(Stored records)
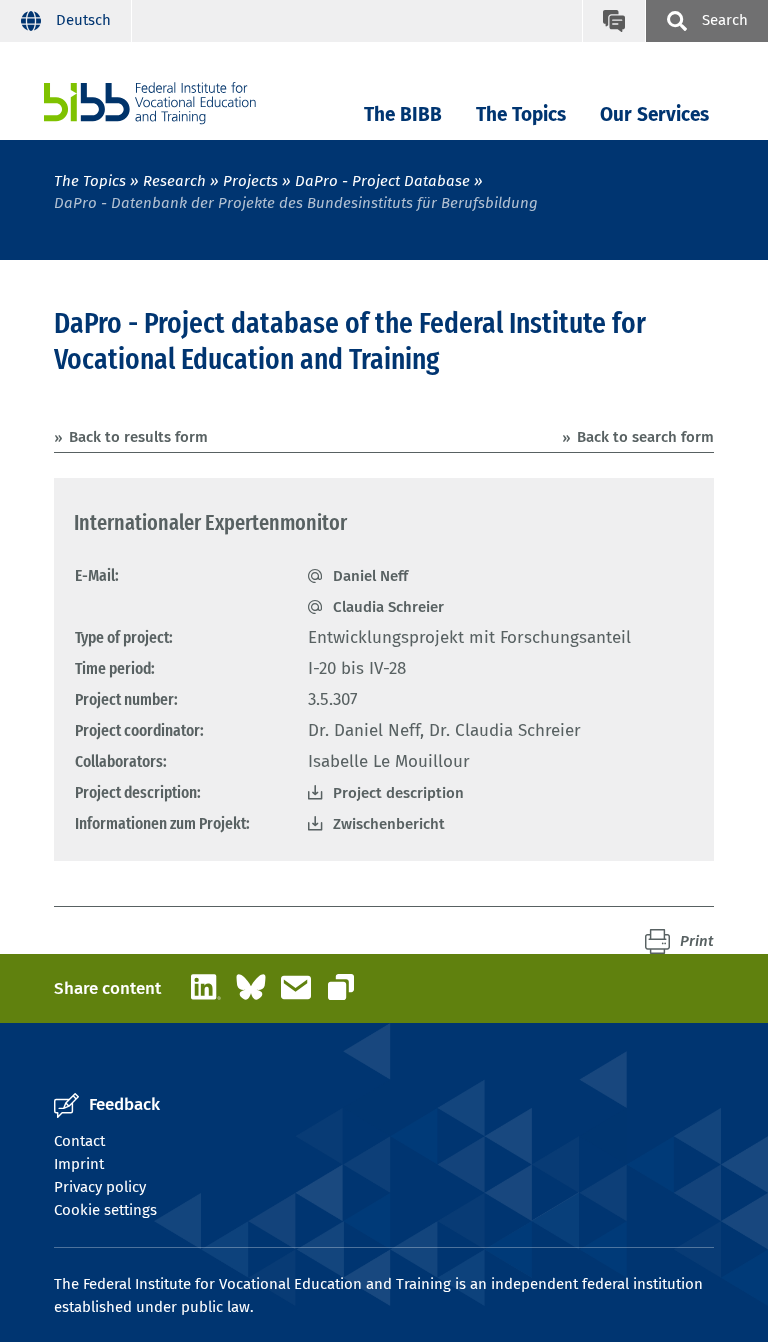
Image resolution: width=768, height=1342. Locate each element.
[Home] (150, 103)
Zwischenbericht (389, 824)
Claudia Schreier (388, 607)
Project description (398, 793)
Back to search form (645, 437)
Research (174, 181)
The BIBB (403, 114)
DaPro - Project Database (382, 181)
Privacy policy (100, 1187)
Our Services (654, 114)
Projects (250, 181)
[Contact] (613, 21)
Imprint (79, 1164)
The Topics (521, 114)
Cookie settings (105, 1210)
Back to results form (138, 437)
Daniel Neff (370, 576)
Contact (79, 1141)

** What to do **
All lines from the one that contains "Cookie settings (105, 1210)" to the last line above must be given again exactly, with both included and nothing added.

** Answer space **
Cookie settings (105, 1210)
Back to results form (138, 437)
Daniel Neff (370, 576)
Contact (79, 1141)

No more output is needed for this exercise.